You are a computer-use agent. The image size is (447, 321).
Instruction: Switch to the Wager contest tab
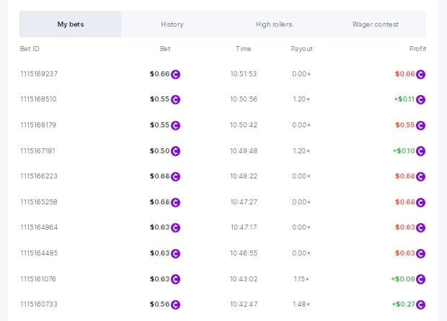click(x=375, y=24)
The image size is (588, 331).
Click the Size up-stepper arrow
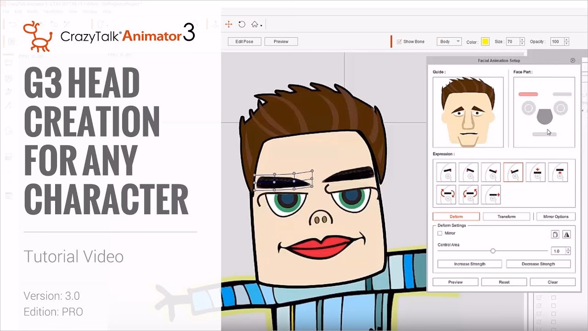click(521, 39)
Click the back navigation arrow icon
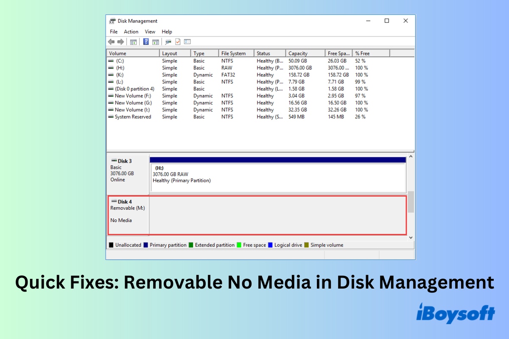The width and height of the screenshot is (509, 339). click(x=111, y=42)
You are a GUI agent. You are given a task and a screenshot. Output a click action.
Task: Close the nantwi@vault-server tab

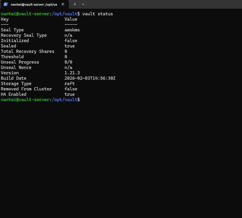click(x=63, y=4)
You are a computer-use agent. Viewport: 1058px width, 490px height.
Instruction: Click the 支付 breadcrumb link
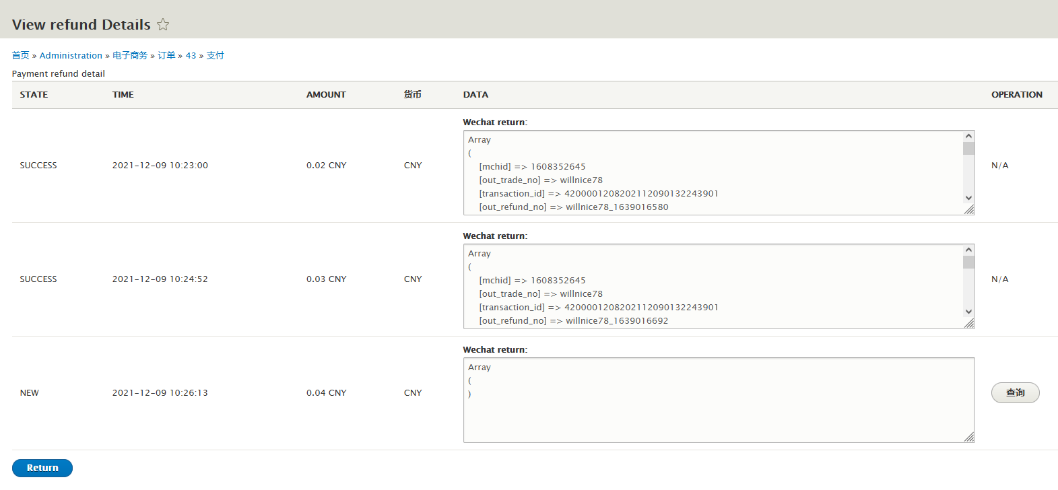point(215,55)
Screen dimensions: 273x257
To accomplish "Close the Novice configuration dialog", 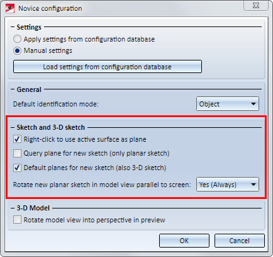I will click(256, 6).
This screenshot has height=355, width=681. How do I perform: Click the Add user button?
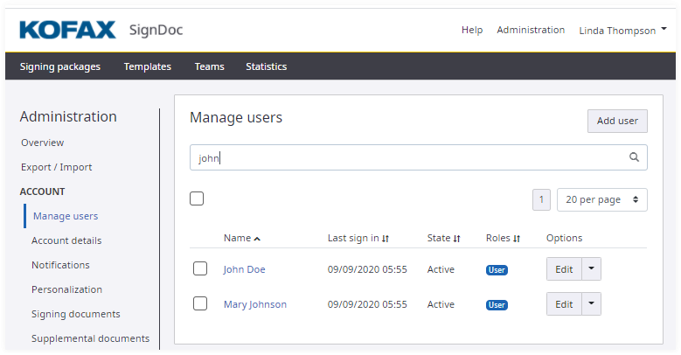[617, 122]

------------------------------------------------------------------------

Exercise objective: Where in the records does the string "agent" appear? Copy every line that has it.

Task solution:
You are a computer-use agent. The image size is (447, 321).
You are a GUI agent. You are given a task and a screenshot. Output a click action.
You are a computer-use agent. Viewport: 1058px width, 490px height.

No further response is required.